Gibbous House 5
By Ewan
- 2017 reads
The stripped bones of the lamb chops hardly covered less of my platter than previously - even without the dubious benefit of their leathery flesh. I tossed some copper coins on the trestle top and resolved to quit the Chaste Maid to take some air. Half-way to the door, I reconsidered the prospects of an improvement in the elements and mounted the stairs once more to recover my topcoat. To my surprise, it no longer lay before the draughty window. Indeed, it was absent altogether.
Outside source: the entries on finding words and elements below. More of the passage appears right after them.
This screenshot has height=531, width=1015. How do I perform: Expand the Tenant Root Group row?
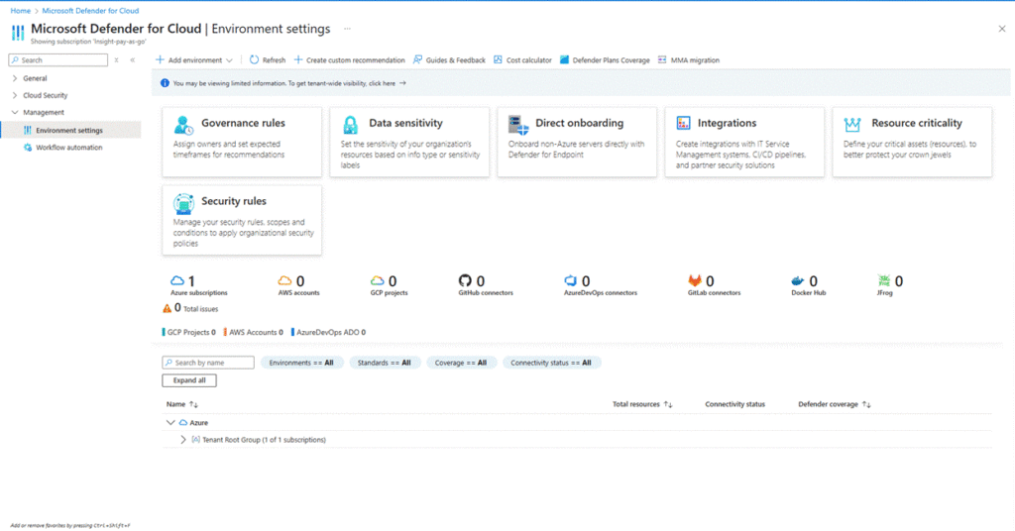(x=183, y=439)
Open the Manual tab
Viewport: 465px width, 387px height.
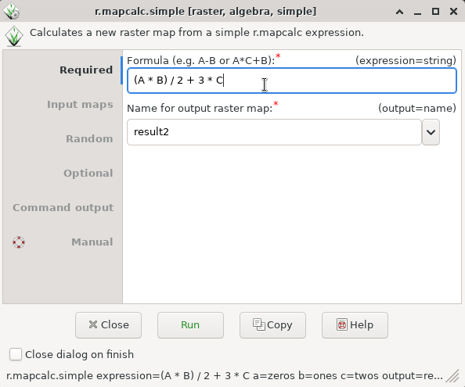92,242
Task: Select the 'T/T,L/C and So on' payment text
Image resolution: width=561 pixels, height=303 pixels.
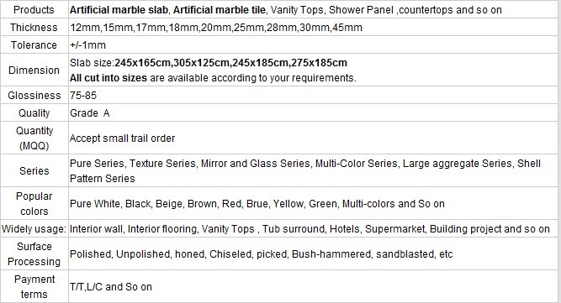Action: click(111, 287)
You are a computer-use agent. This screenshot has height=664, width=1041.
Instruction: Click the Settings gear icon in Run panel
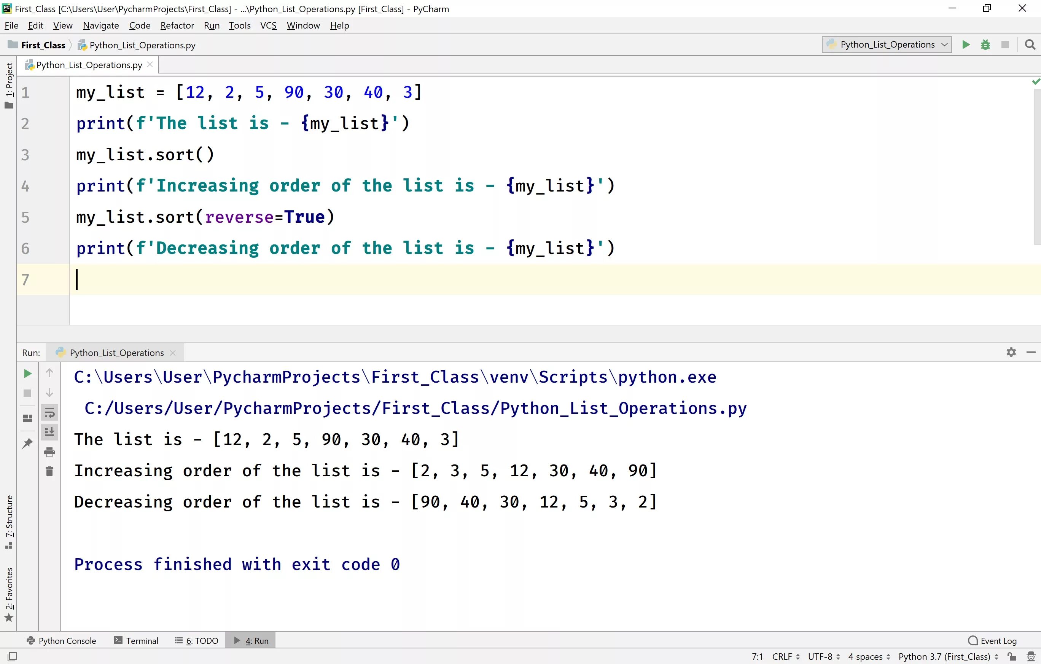tap(1011, 352)
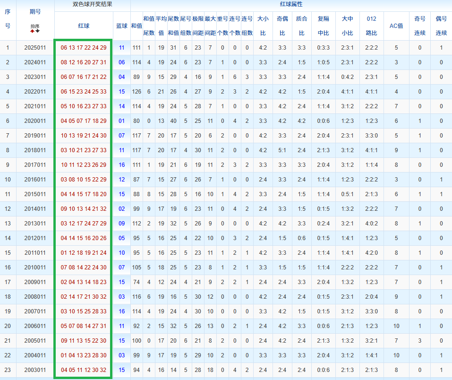Click blue ball 11 in issue 2025011 row
452x380 pixels.
(121, 48)
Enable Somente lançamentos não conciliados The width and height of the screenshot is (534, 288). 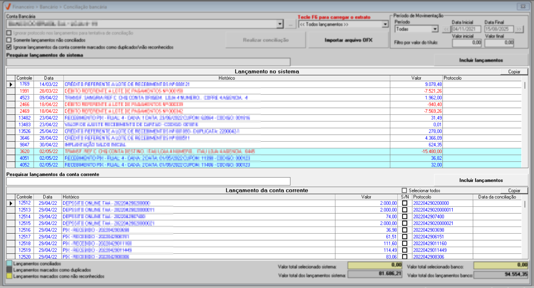(x=9, y=40)
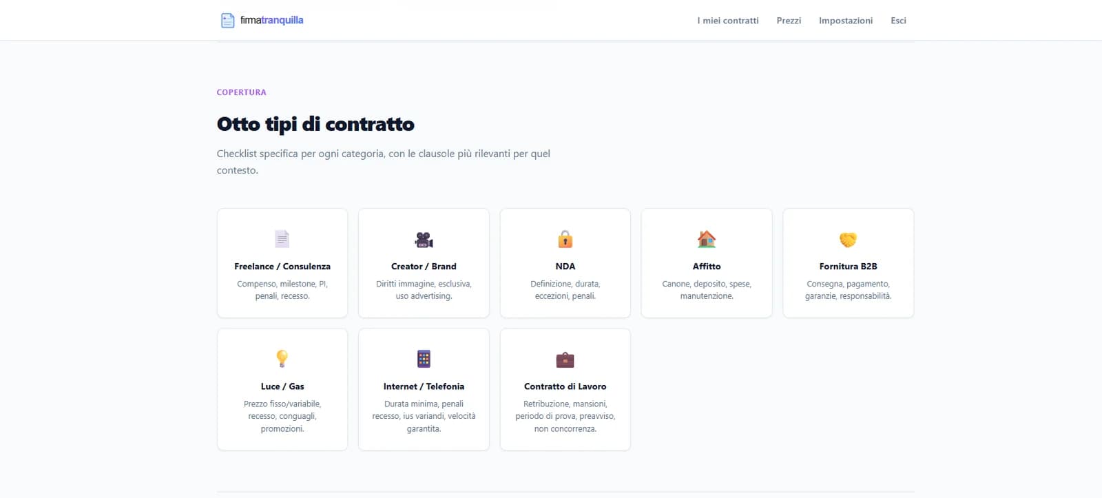Select the Fornitura B2B handshake icon

click(848, 240)
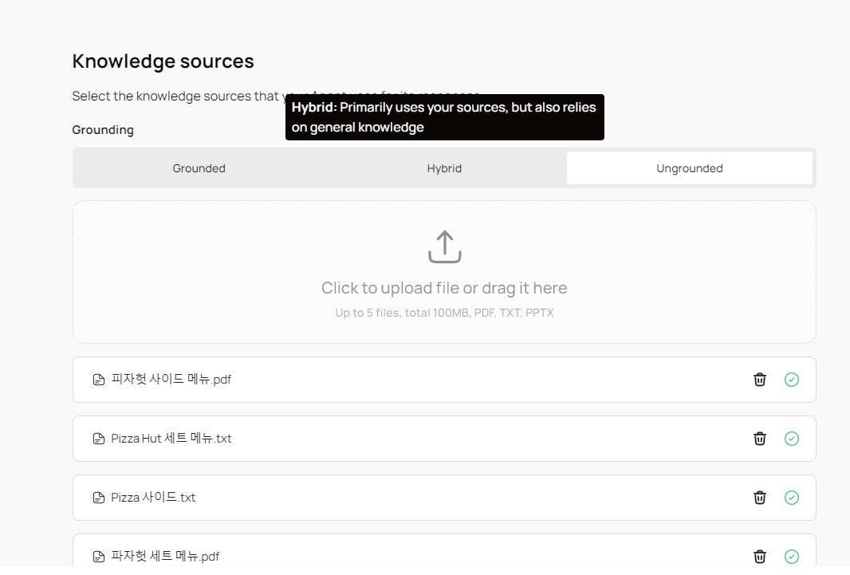This screenshot has width=850, height=575.
Task: Click green checkmark for 파자헛 세트 메뉴.pdf
Action: tap(792, 557)
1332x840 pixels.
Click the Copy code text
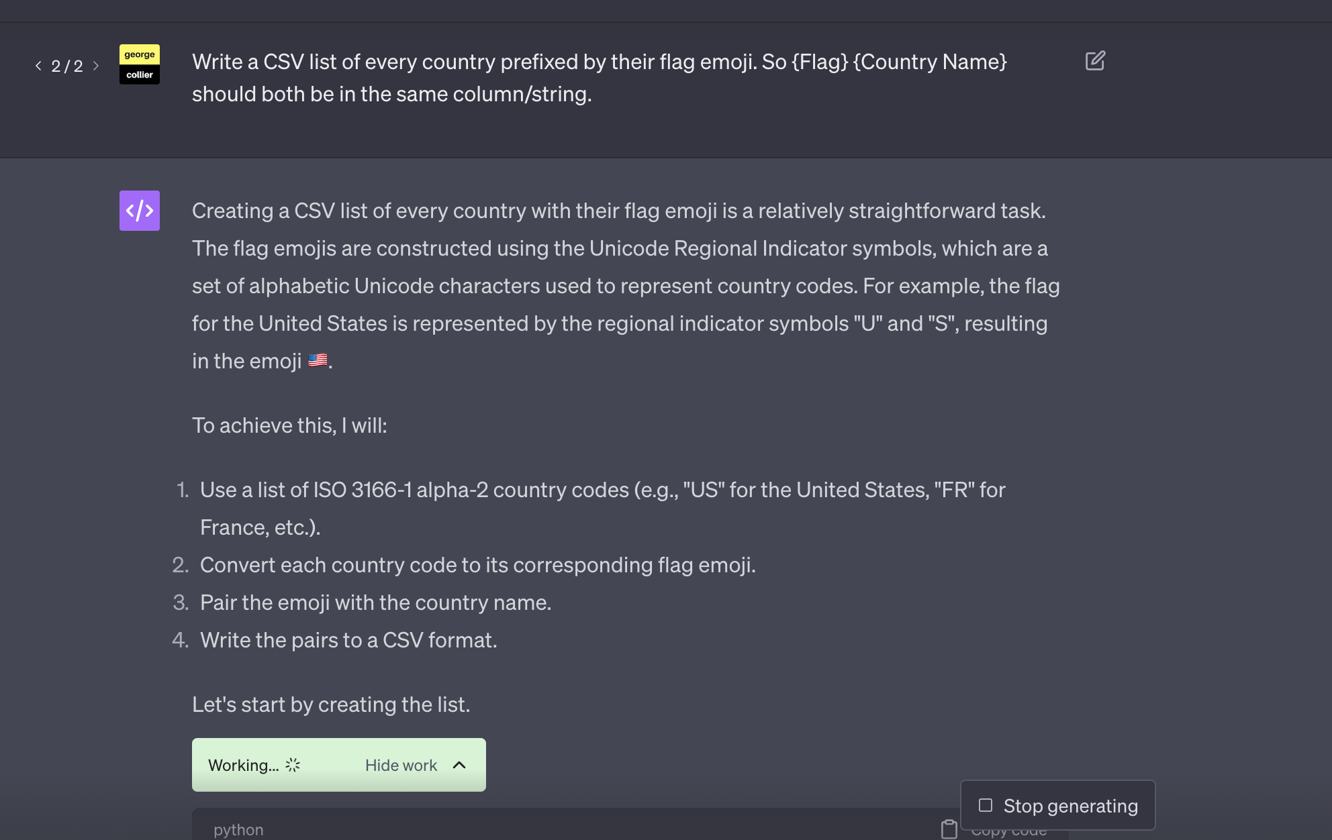(x=1008, y=833)
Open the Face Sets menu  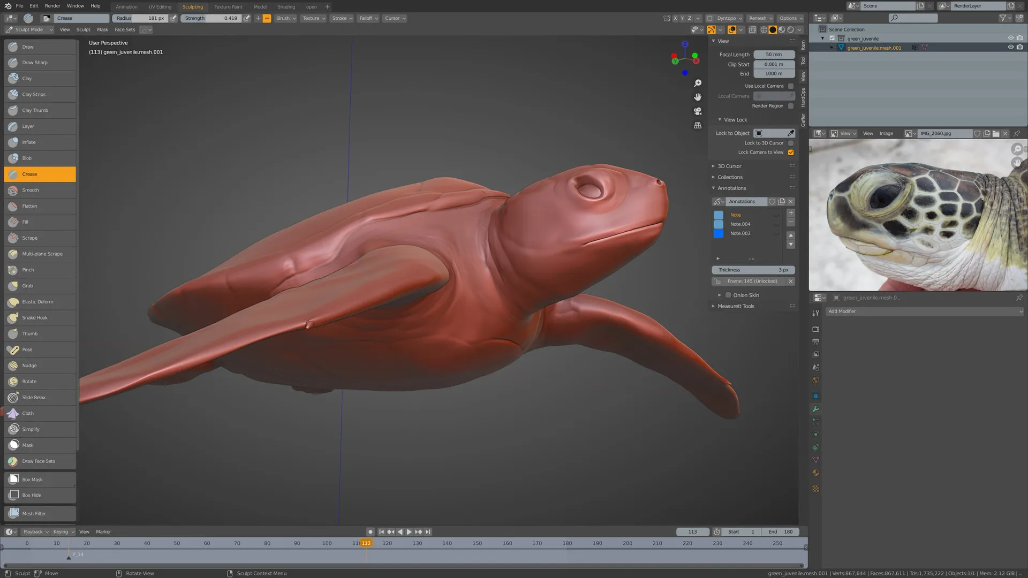(125, 30)
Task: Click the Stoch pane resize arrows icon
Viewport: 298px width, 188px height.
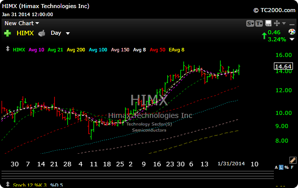Action: coord(8,184)
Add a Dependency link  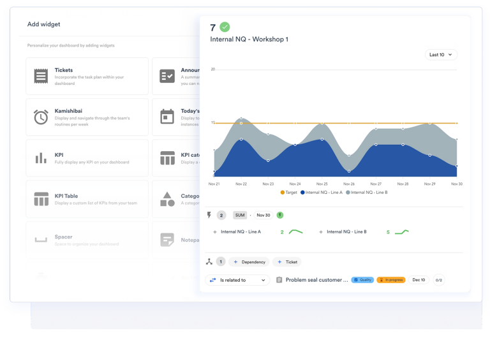click(x=248, y=261)
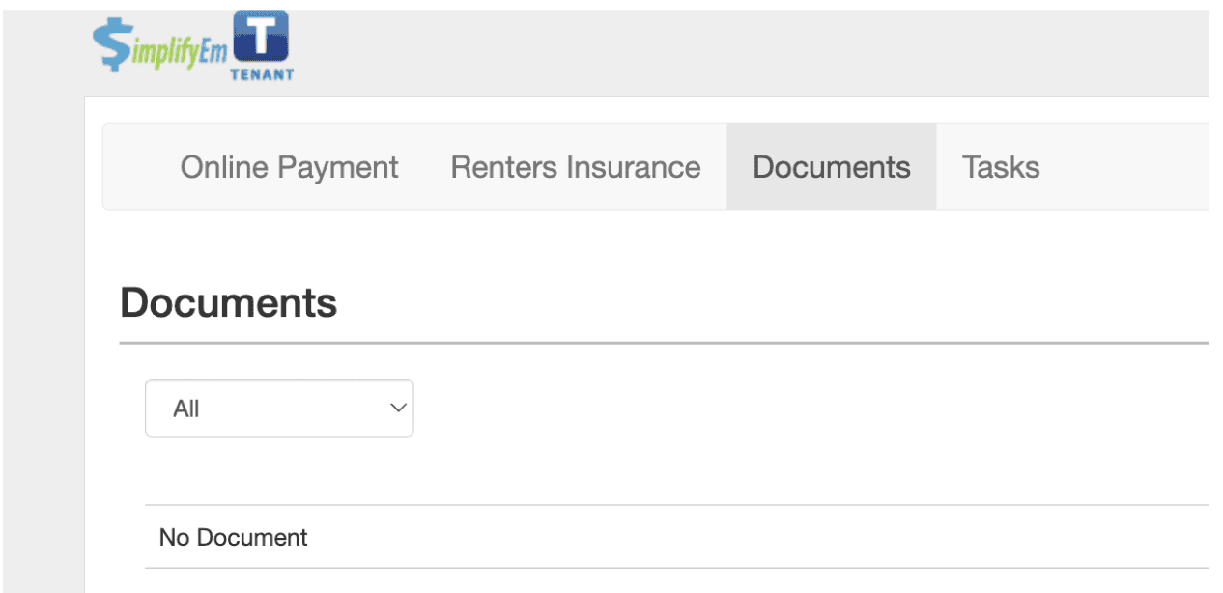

All too present were the bedclothes, strewn as they were about the room and garnished with the few items of personal clothing it was my habit to keep in scabrous tallboy next to the cheval mirror. It appeared to me rather more than serendipitous that Ketch’s fetch had given me notice through the window prior to my luncheon. Thackeray would provide some answers, I hoped. I threw up the sash-window and looked down at the street outside. It appeared that come dusk, a lamplighter would be searching for his ladder.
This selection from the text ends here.